This would return all objects that Alice knows, according to the dataset.

SPARQL-star enhances this model by allowing queries over triples that have other triples as subjects or objects. So, for instance, we could find who has asserted that “Bob knows Carol” using SPARQL-star:

SELECT ?assertedBy
WHERE {
    << <Bob> <knows> <Carol> >> <is asserted by> ?assertedBy .
}

Here, << <Bob> <knows> <Carol> >> is a nested triple that acts as the subject of the outer triple, and ?assertedBy is a variable that will match with the object of the outer triple.

Key Concepts of SPARQL-star

Query Forms: SELECT, CONSTRUCT, DESCRIBE, and ASK
Variables: placeholders used to capture and return parts of the data, including nested triples
Triple Patterns

Query Forms: SPARQL-star supports the same query forms as SPARQL, including SELECT (return specific variables), CONSTRUCT (create new RDF data), DESCRIBE (return a description of a resource), and ASK (return a boolean indicating whether a pattern matches).
Variables: Variables are placeholders used to capture and return parts of the data. In a SPARQL-star query, variables can match with any component of an RDF-star triple, including nested triples.
Triple Patterns: In SPARQL-star, a triple pattern is a triple in which each of the subject, predicate, and object may be either a variable, an IRI, a literal, a blank node, or another triple.

SHACL

Shapes Constraint Language
W3C standard
Validation of RDF
- Users can describe and enforce constraints on RDF graphs
- Ensure data quality and consistency

Why is SHACL Useful?

Data Quality Assurance: ensure data integrity
Schema Documentation: self-documentation (implicitly define the schema of the RDF graph)
Form Generation: generation of forms in a UI
Data Integration: validation of the results of data integration processes

As the Semantic Web grows and evolves, maintaining the consistency and quality of data becomes increasingly important. This is where SHACL plays an integral role:

Data Quality Assurance SHACL provides mechanisms to define constraints that ensure data integrity. This could range from simple checks like verifying the datatype of a property to complex conditions involving multiple nodes and properties. If the data doesn’t meet these constraints, SHACL validation engines can reject it or flag it for review, thereby enhancing data quality.

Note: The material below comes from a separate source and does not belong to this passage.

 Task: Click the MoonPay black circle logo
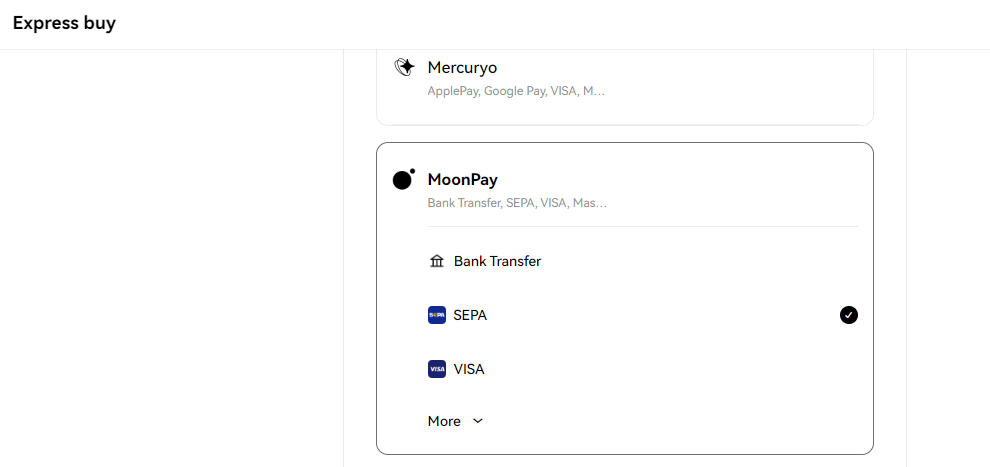click(x=404, y=179)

Schema Documentation With SHACL, the shape of the data acts as a form of documentation. By defining the shape of the data, you implicitly create a blueprint of the RDF graph’s structure. This serves as a self-documenting guide, which is especially helpful for large projects where the RDF graphs may have complex structures and dependencies.

Form Generation SHACL shapes are useful beyond validation. They can be used to generate forms in a User Interface (UI). By defining the structure and properties of the data using SHACL, forms can be automatically generated to match these definitions. This not only simplifies the process of data entry but also ensures that the entered data follows the specified structure.

Data Integration SHACL can play a significant role in data integration. When merging data from different sources, there could be variations in data structure and format. SHACL can validate the integrated data to ensure it conforms to a predefined shape. This guarantees a consistent and uniform structure of data post-integration.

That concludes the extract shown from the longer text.